E' stato celebrato sabato l’86° anniversario della nascita di Benedetta Bianchi Porro, anche con la liturgia eucaristica presieduta da mons. Giuseppe Zenti, amministratore apostolico della diocesi di Verona, insieme al vescovo Livio Corazza. Le funzioni sono proseguite domenica con la messa presieduta dal parroco di Dovadola, don Giovanni Amati, mentre lunedì, alle 20.30, ci sarà la recita del rosario alla sua tomba. A poche settimane dal terzo anniversario della sua beatificazione, avvenuta il 14 settembre 2019 nel Duomo di Forlì, continua il lavoro per far conoscere la sua testimonianza svolto dalla sorella Emanuela (cell. 335.6779019), dall’Associazione per Benedetta Bianchi Porro, di cui è presidente Franco Scaccini e dalla Fondazione Benedetta Bianchi Porro guidata da mons. Pietro Fabbri, vicario generale emerito della diocesi di Forlì-Bertinoro. Nel frattempo sono operativi il nuovo sito internet (www.beatabenedetta.org) e le pagine Facebook (Beata Benedetta Bianchi Porro) e Instagram (beata_benedetta_bianchi_porro).
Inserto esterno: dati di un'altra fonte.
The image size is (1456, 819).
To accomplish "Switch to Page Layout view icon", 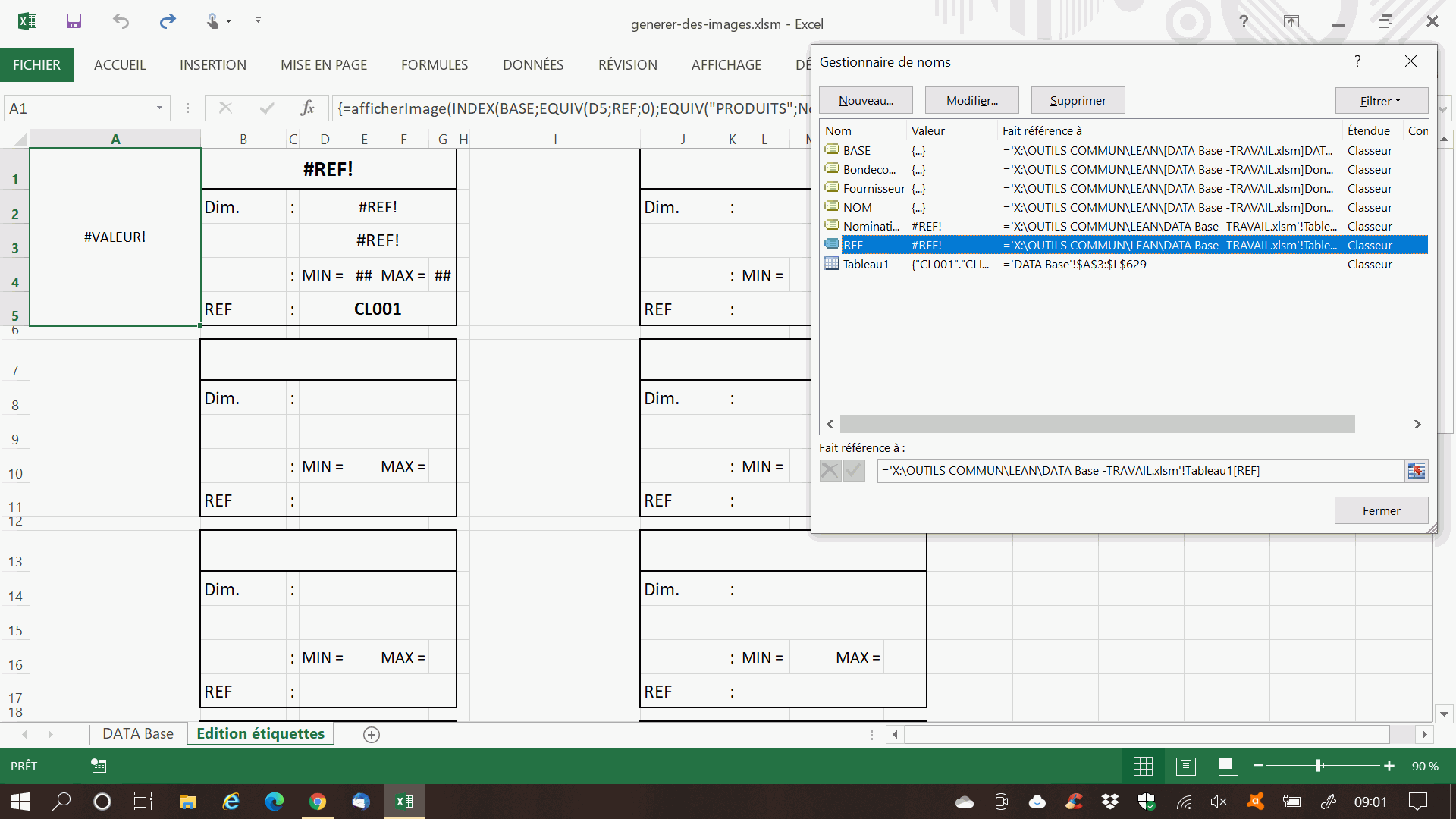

Nata a Dovadola l’8 agosto 1936 da Guido ed Elsa Giammarchi, nel novembre dello stesso anno venne colpita da poliomielite e progressivamente si manifestarono i sintomi della neurofibromatosi, la malattia che lei stessa, studente in medicina, diagnosticò nel 1956. “La Madonna – scrisse dopo i pellegrinaggi a Lourdes nel 1962 e 1963 -  mi ha ripagato di quello che non possiedo più. Ho capito che mi è stato ridato quello che mi era stato tolto, perché possiedo la ricchezza di spirito. Io mi sono accorta più che mai della ricchezza del mio stato e non desidero altro che conservarlo”. Benedetta morì, a 27 anni, il 23 gennaio 1964 a Sirmione, sussurrando “grazie”. “È stata una giovane donna che ha amato il Signore – ha detto di lei il vescovo Corazza nel giorno della beatificazione - di fronte alla sofferenza e a una malattia che non dava scampo, non si è disperata e non si è inacidita. Non ha chiuso gli occhi e non si è nemmeno illusa. Ma si è affidata al Signore, con fiducia e riconoscenza”.

La gran parte delle persone stava peggio di lei: “Benedetta non si è ripiegata su se stessa, ma confortava gli altri. Ella incoraggia gli ammalati a trovare un senso profondo nella loro esistenza, che diventi vera testimonianza anche nella sofferenza, e sostenga coloro che li assistono o fanno loro visita, suggerendo parole di conforto credibile, non parole vuote di circostanza che fanno più male che bene”. Converta la società tutta, troppo spesso tentata di vedere nella malattia un ostacolo ad una vita vissuta in pienezza di umanità. “Accogliamo l’invito di Papa Francesco ad accorgerci dei santi della porta accanto. Benedetta ci ha insegnato che invece è possibile superare ogni ostacolo e barriera”. Dal 22 marzo 1969 è sepolta alla Badia di Dovadola.